Revenue generated by hosts with multiple units for rent increased by 137 percent over the past year to a total of almost $35.5 million, with 34 percent of the revenue earned by hosts with 10 or more units.
“They’re taking a more commercial approach to renting out units,” said Jamie Lane, senior economist for CBRE Hotels Americas Research, which conducted the study.
Airbnb disputed the study, which was based on data culled by AirDNA, a service that tracks listings and revenue generated by hosts.
“This misleading, inaccurate report was bought and paid for by the big hotels and is the latest example of the industry’s willingness to say and do anything to protect their record profits, preserve their ability to price gouge consumers and squash their competition,” Airbnb spokeswoman Crystal Davis said in a statement. “As the AHLA already knows, many of their member inns, motels and hotels list rooms on our platform, so these are included in the very data on ‘commercial’ listings the big hotels seem so concerned about.”
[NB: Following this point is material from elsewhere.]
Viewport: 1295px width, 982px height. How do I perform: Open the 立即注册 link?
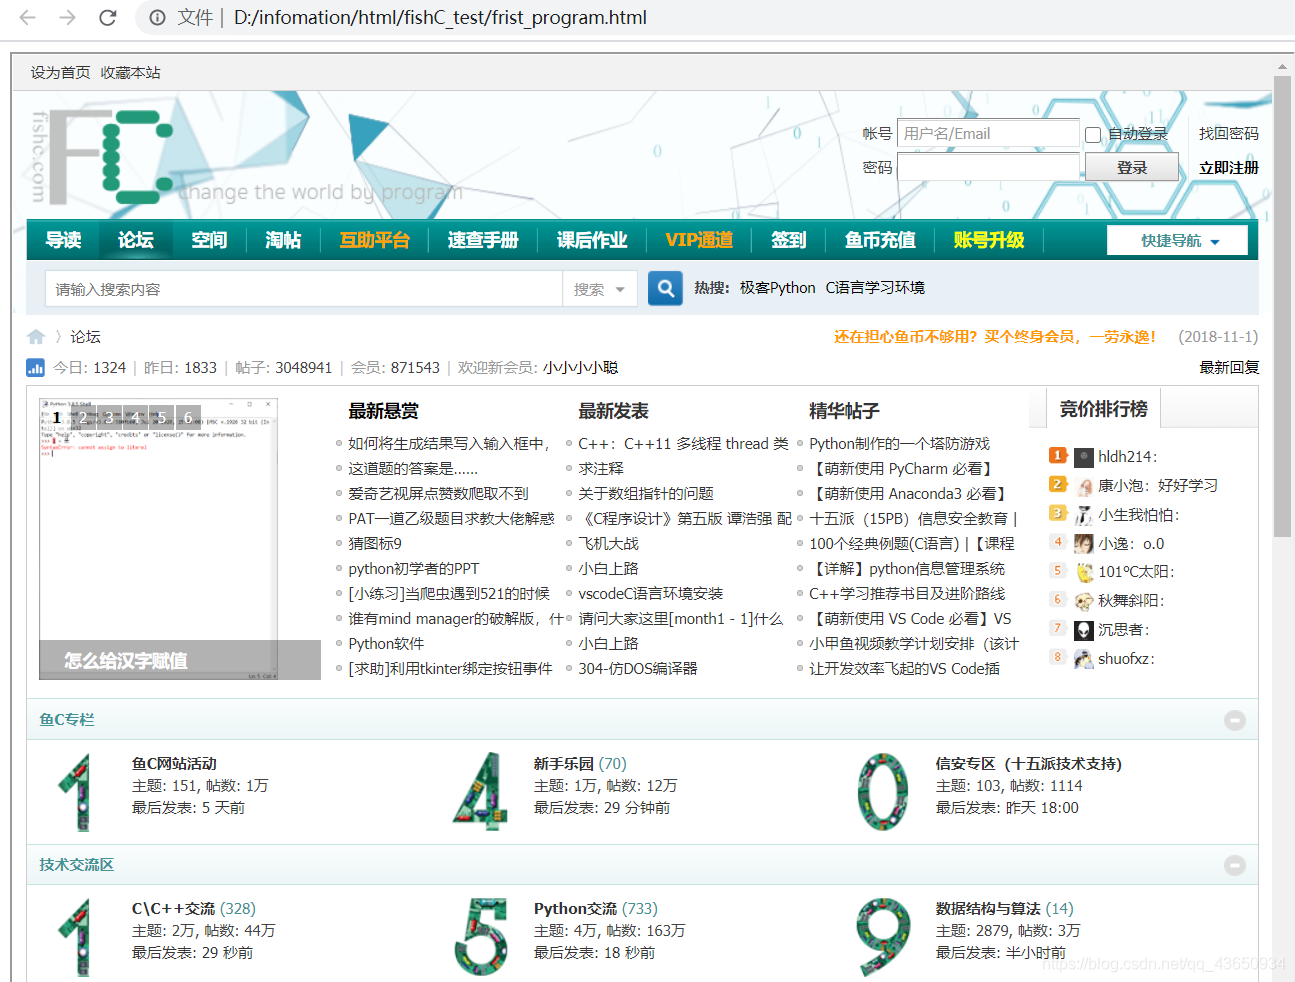coord(1228,167)
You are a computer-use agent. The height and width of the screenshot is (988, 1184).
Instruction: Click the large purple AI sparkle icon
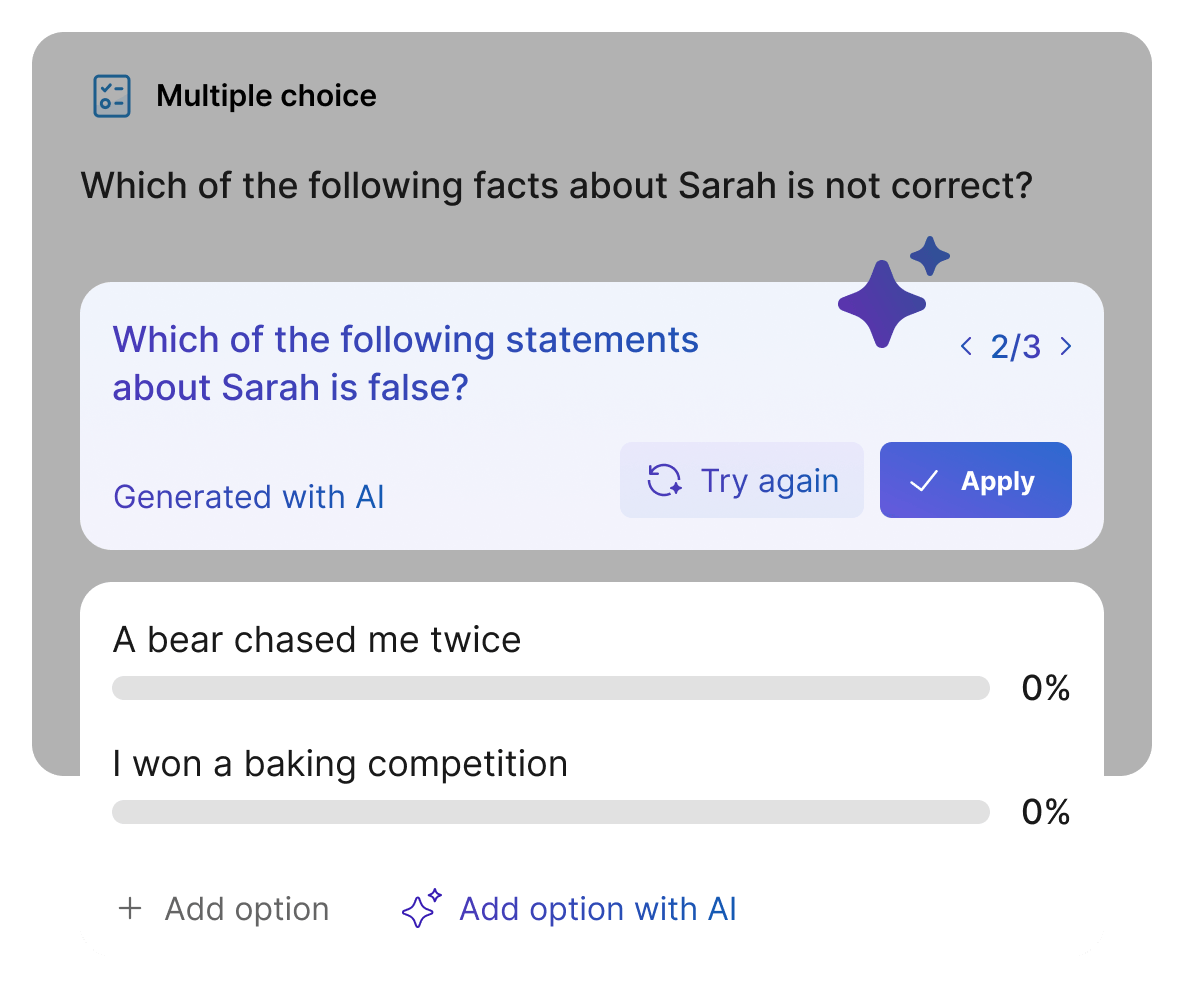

Davis also said Airbnb’s own statistics refute the study’s conclusion that the number of hosts renting multiple, entire-home units grew by almost 67 percent last year to 470. Airbnb claims that there are actually just 190 hosts with two or more entire-home listings.
The research could come into play as Beacon Hill considers how to regulate and tax the short-term rental industry. Gov. Charlie Baker has proposed to apply the state’s hotel and motel tax rate to units rented with the frequency of a “de facto business,” which he defined in legislation as 150 days or more in a single year.
Rep. Aaron Michlewitz, the House chair of the Financial Services Committee, has proposed a more tiered tax structure with a lower threshold of 60 days before hosts would have to start collecting lodging taxes.
Lane said that among the 13 cities studied, the 137 percent increase in revenue generate by multi-unit hosts in Boston was well above the 89 percent average.
The study also showed that while revenue generated from the short-term rental of entire homes through Airbnb more than doubled, revenue to hosts renting rooms in the houses or apartments they also live in grew by a slower 64.6 percent clip.